According to the FDA's website, community members currently include the National Institute of Standards and Technology, the National Institutes of Health, Illumina, Roche, the Broad Institute, the Garvan Institute, Stanford University, 23andMe, Baylor College of Medicine, Counsyl, Emory Genetics Laboratory, GeneDx, Human Longevity, Intel, Natera, Personalis, SeraCare, the US Centers for Disease Control and Prevention, the White House Office of Science and Technology Policy, the American Heart Association, and DNAnexus, which built the platform on behalf of the agency.
FDA first revealed the web-based portal last month at a public workshop on NGS standards and said it was planning the beta release for today.

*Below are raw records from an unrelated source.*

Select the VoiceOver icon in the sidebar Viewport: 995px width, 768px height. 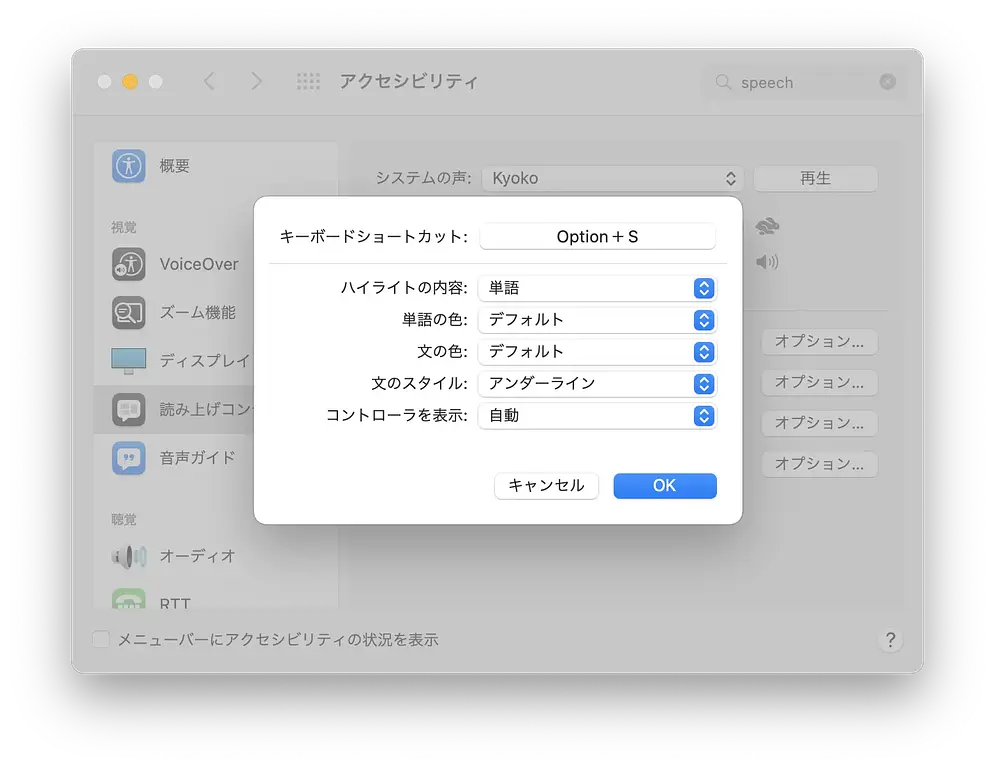(x=128, y=264)
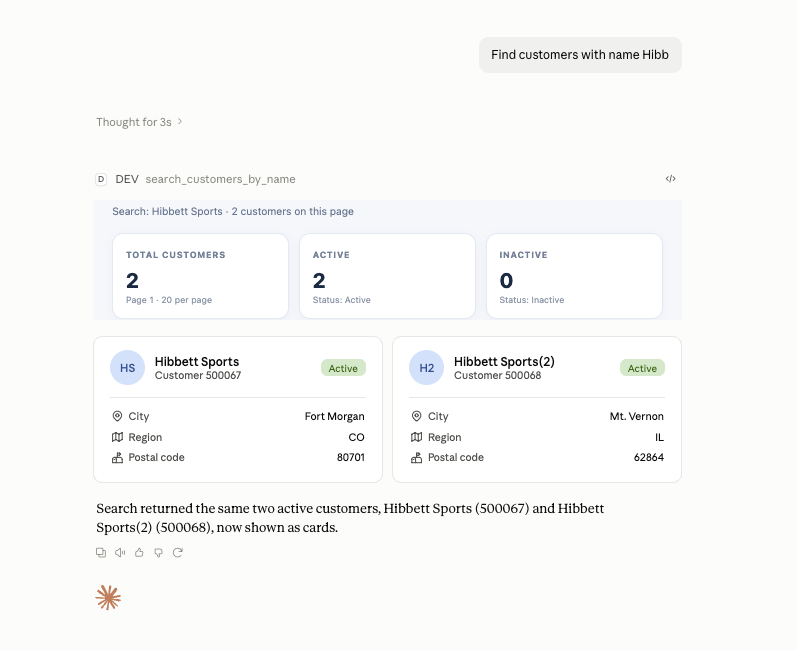Give the response a thumbs up
Viewport: 797px width, 650px height.
(x=139, y=552)
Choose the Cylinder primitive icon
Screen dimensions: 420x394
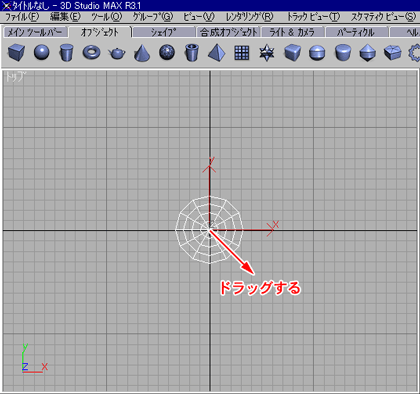[x=66, y=53]
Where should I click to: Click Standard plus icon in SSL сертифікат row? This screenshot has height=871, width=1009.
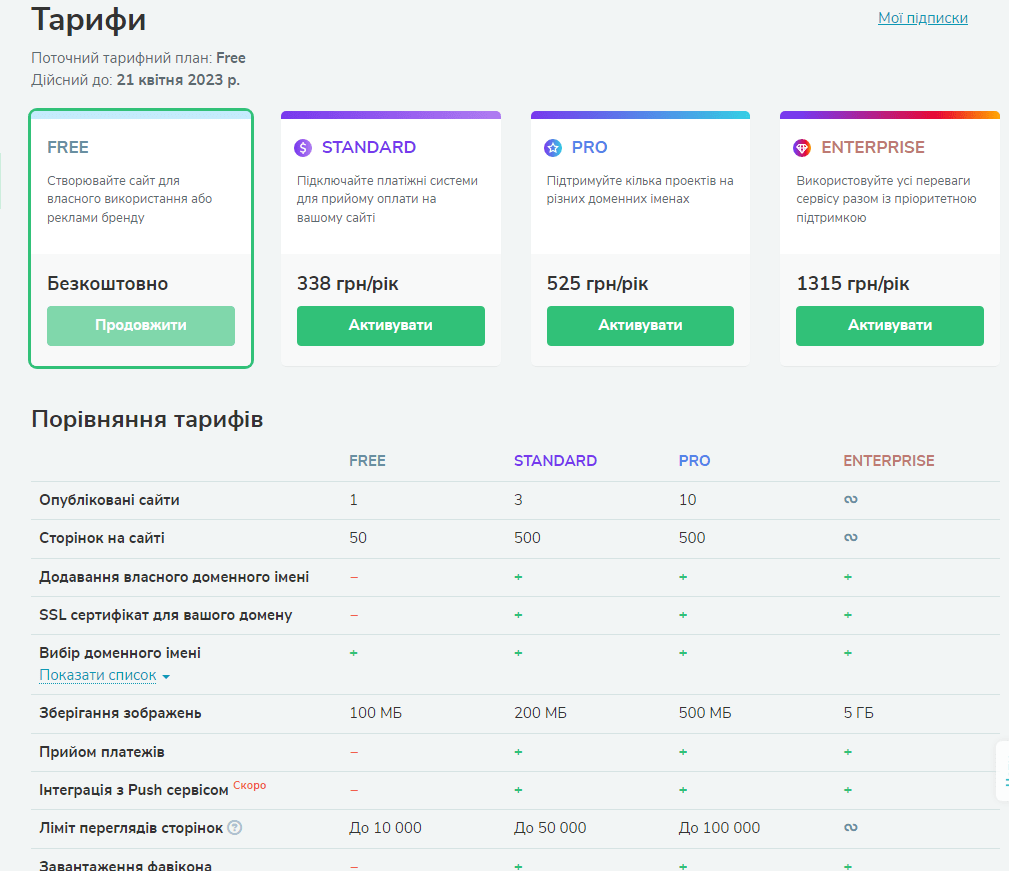(518, 615)
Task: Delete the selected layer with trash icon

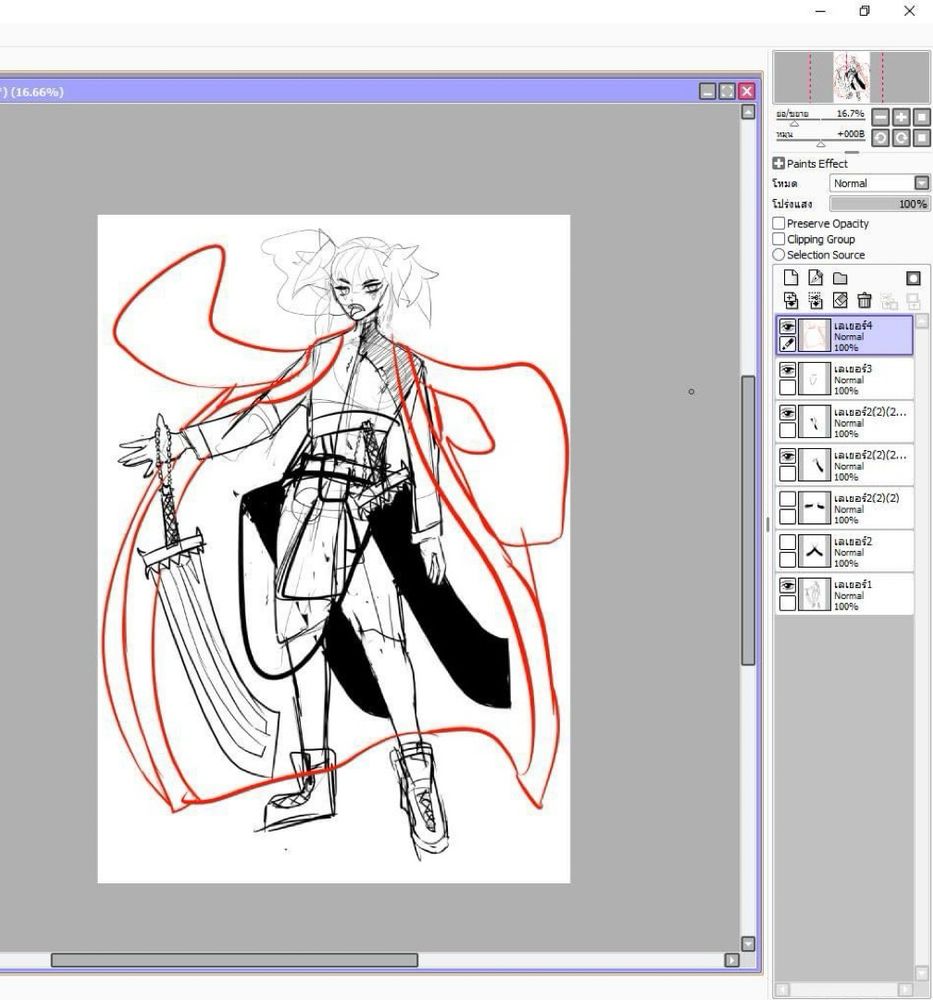Action: tap(865, 300)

In a post on its blog today, DNAnexus said that PrecisionFDA was established to "help advance the regulatory science needed to assess the accuracy of genome tests and software."
"By providing a secure cloud-based platform that is open and transparent to the genomic community, researchers and test developers can explore NGS methodologies in order to spur innovation needed to develop necessary standards," the company said. "PrecisionFDA is a research sandbox that provides the genomics community with a web portal where they can experiment, share data and tools, collaborate, and define standards for evaluating analytical pipelines."
A number of tools and reference datasets are currently available on the platform, including variant calls for the NA12878 HapMap sample by NIST, Illumina, the Broad Institute, and the Garvan Institute; variant calls for the HuRef sample (Craig Venter) by Roche's Bina Technologies; software for simulation and evaluation from Roche; and software for local ancestry analysis from Stanford.